For recipes that you don't have any pictures of yet, seeing the site logo is really confusing. Why don't you instead show a generic icon/clipart image for the class of food (a cup of soup for soups) or pull something in from google images or flickr?
Love the idea of github for recipes. I think it'd be great to share and build recipes with others. Actually, the github/social version idea could work for a lot of stuff in theory (e.g. music, design, etc).
Several of these appear to already exist (such as the crowdsourced editing).
Then there is your webcam deal that hits a personal pain point - anywhere sufficiently exotic will be Mega expensive to get a signal out of. Heck I'd pay for 50 webcams to be installed throughout Rocky Mountain National Park myself if it weren't that only a satellite uplink would work for most locations and a couple hundred a day adds up to real money quick :-)
Sure, it would be ideal to have a webcam mounted right on top of Pike's peak, but I think that's not required. I'm sure somewhere like the Broadmoor hotel in Colorado Springs has a sufficiently awesome view of the Rocky Mountains, though. :)
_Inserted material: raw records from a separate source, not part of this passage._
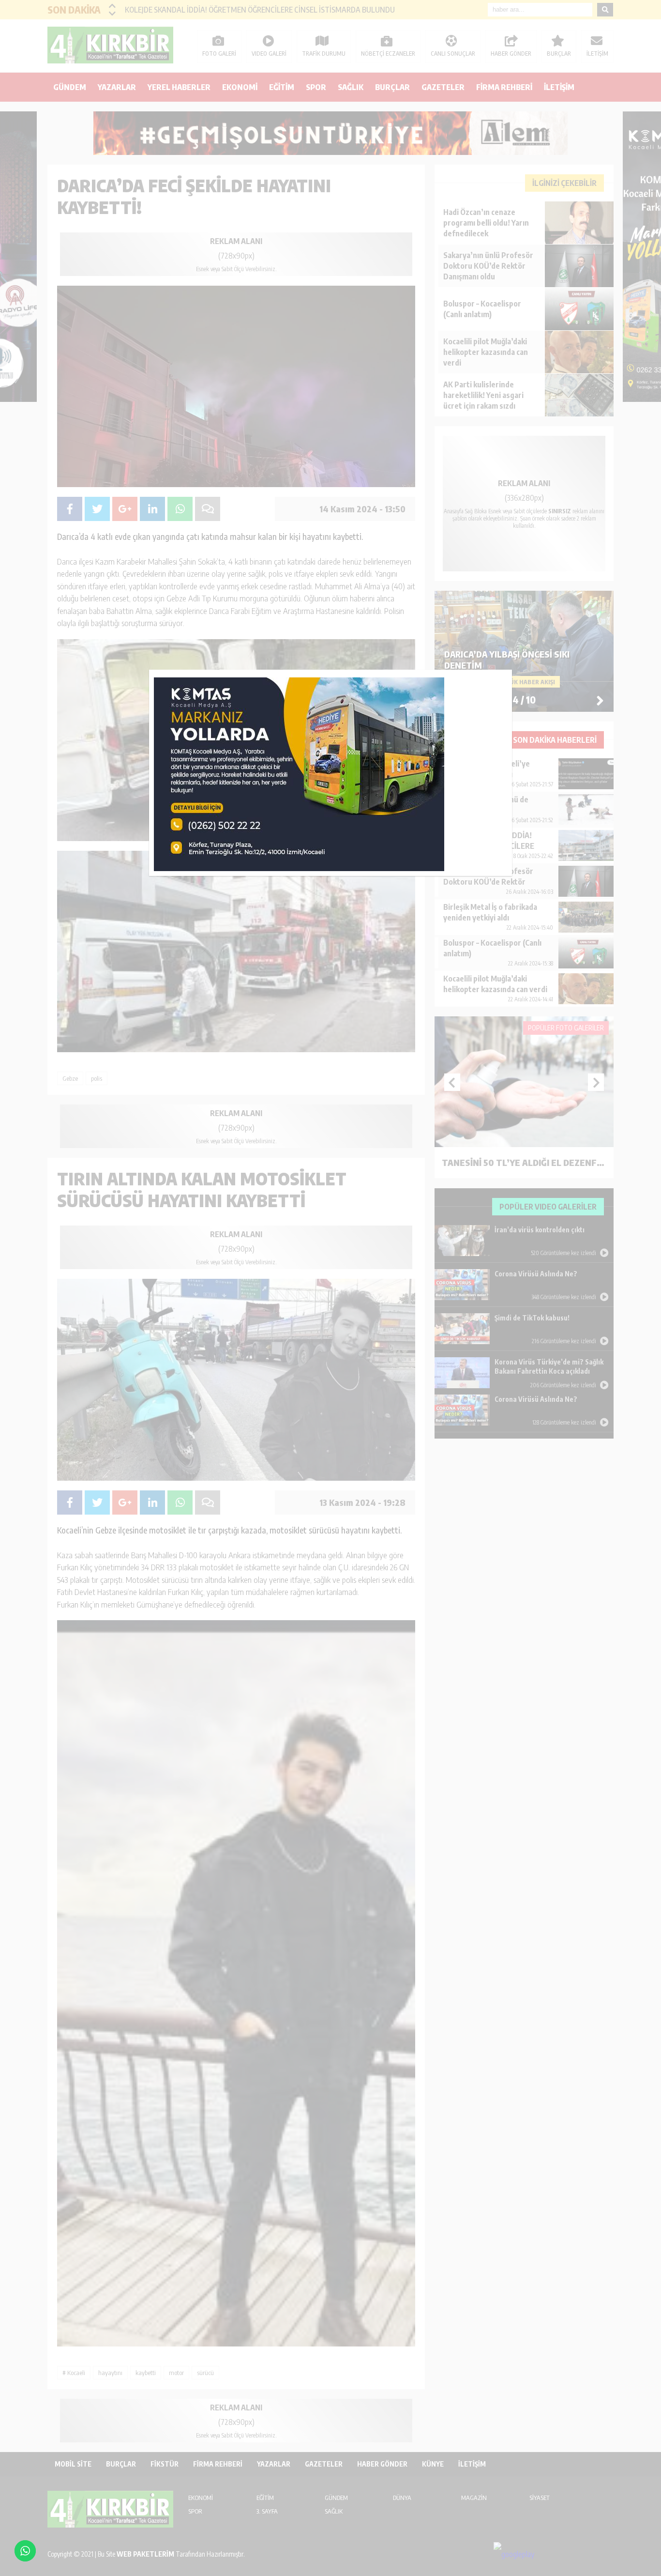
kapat (508, 673)
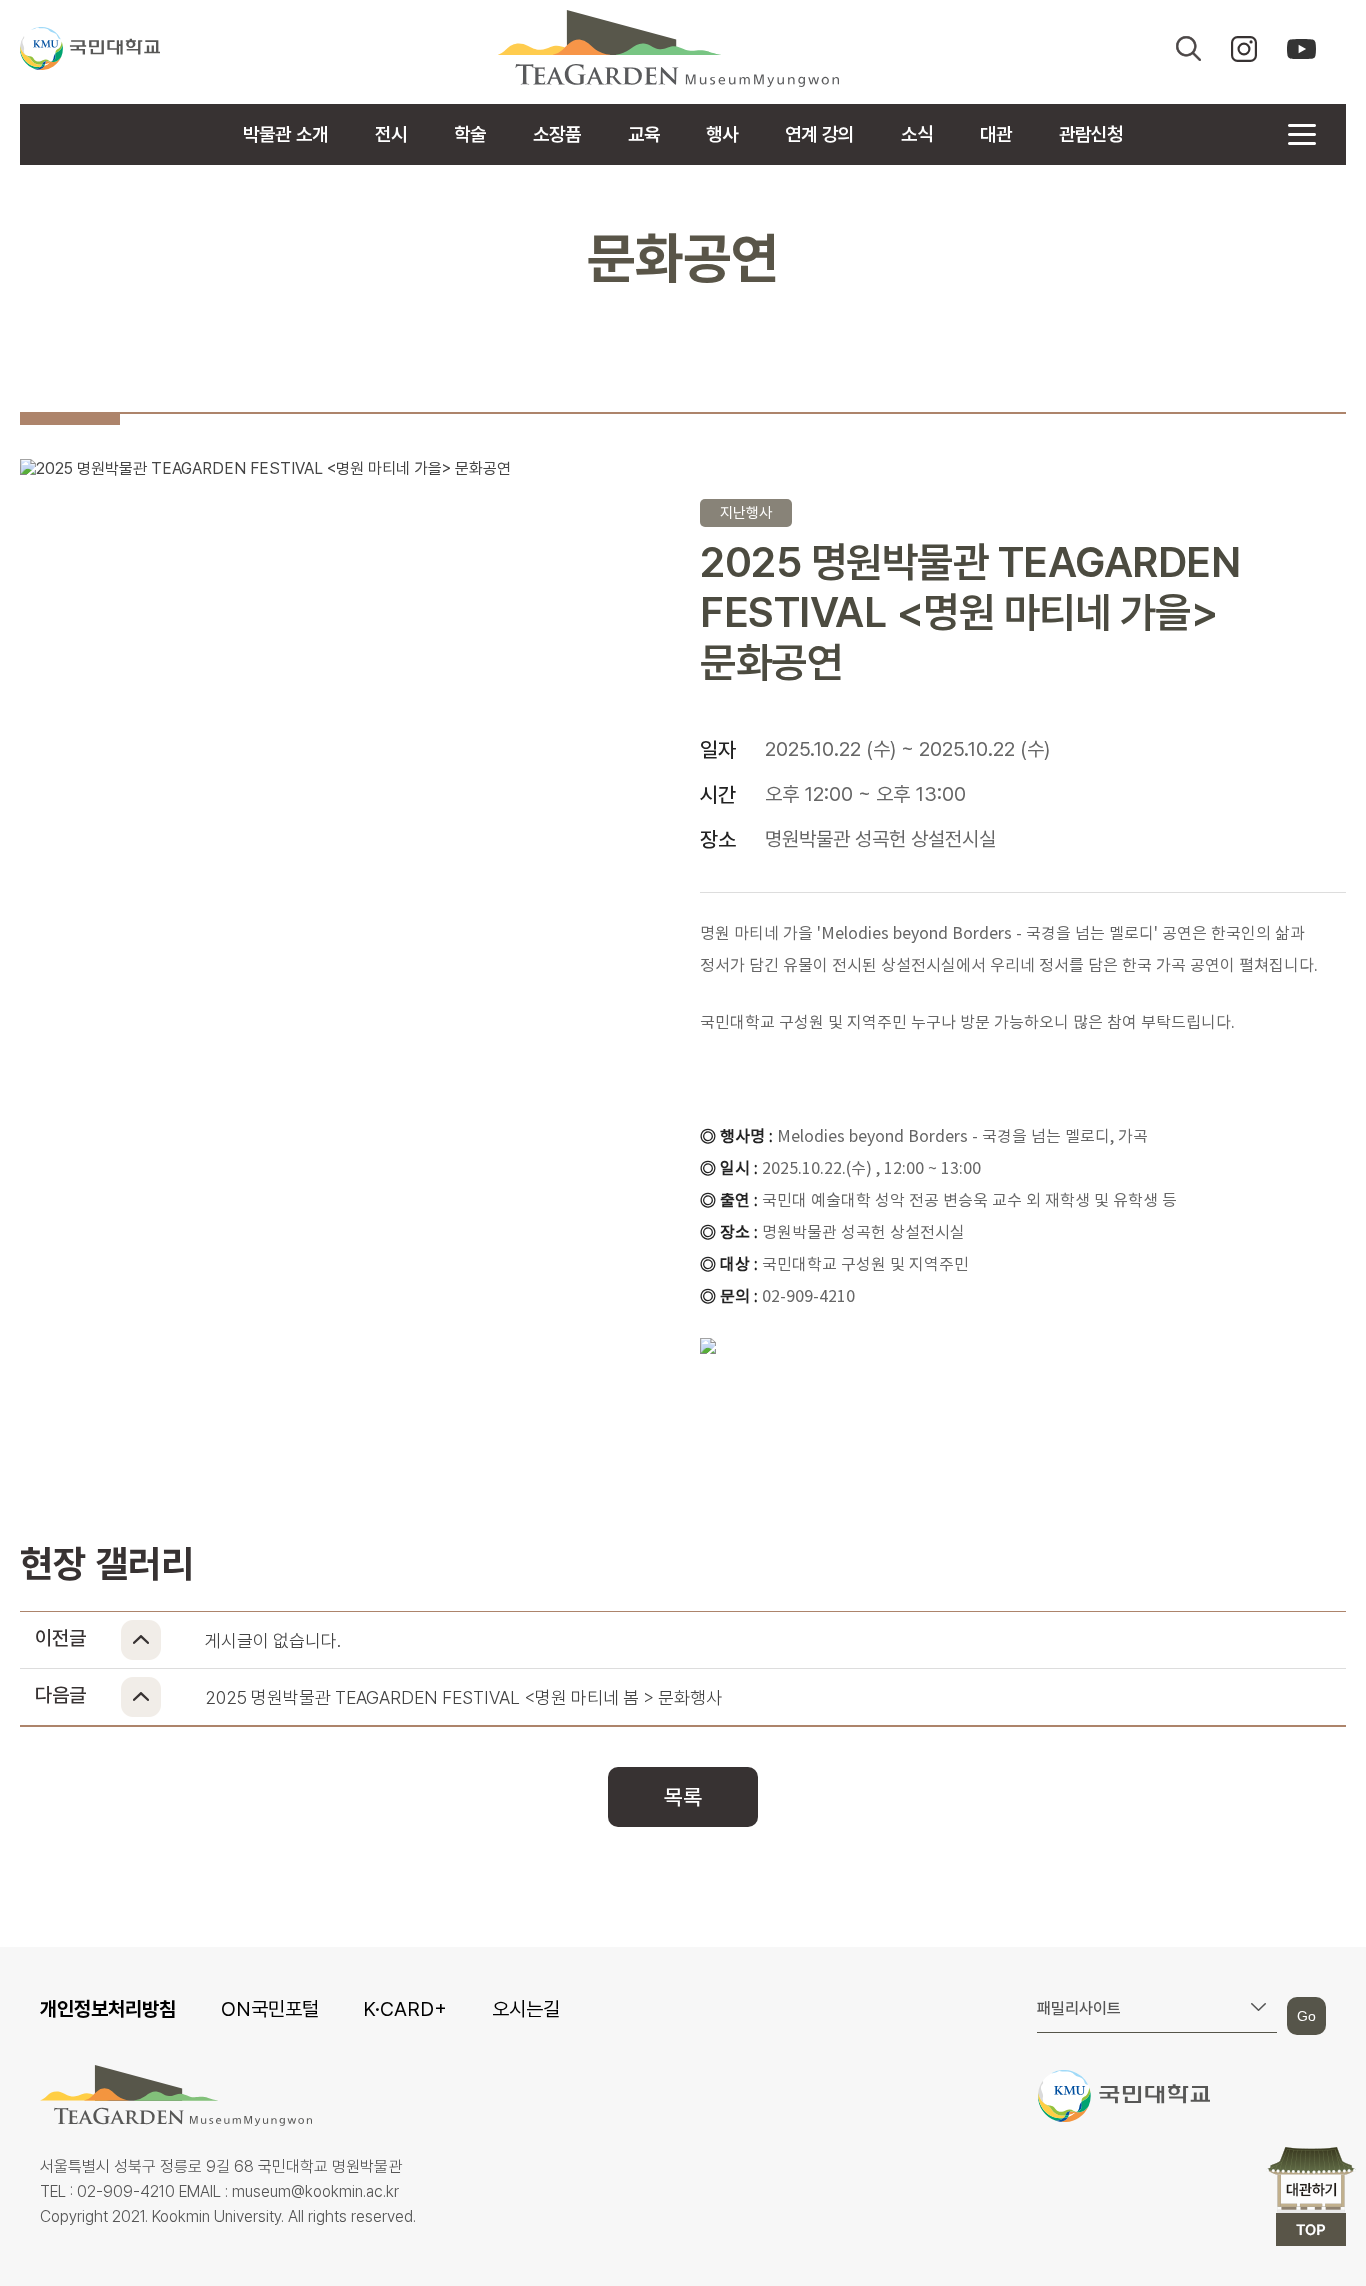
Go (1306, 2016)
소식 (917, 134)
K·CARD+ (405, 2009)
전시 (391, 134)
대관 (996, 134)
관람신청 (1091, 134)
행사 (722, 134)
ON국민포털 (270, 2009)
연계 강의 (819, 134)
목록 (683, 1797)
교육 (644, 134)
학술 (470, 134)
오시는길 (526, 2009)
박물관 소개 (285, 134)
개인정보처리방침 (108, 2009)
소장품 (557, 134)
Perhaps. But if I'm more interested in checking our Bear Lake, or the summit view from Longs Peak (rather than the view of Longs Peak from 30 miles away), or some of the waterfalls along the Glacier trail, then there isn't anyplace where I can get that. And if a service ever comes along that DOES offer that I will be happy to give them a fist full of money because while I can't afford to work in or near the park, I'd love to be able to take a virtual hike when I'm stressed out.
But how will I get the pictures back from that webcam on demand and for a reasonable price? I wouldn't mind paying for both of us to go up there if that was going to be the lion's share of the cost. But since the trip is maybe 1% of the cost when you have to use a satellite uplink...
I'm a huge fan of the Video Creation Contest idea. I think 99 designs is awesome and I think having a good landing video is just as important, if not more important(at least in the beginning), as having a good logo.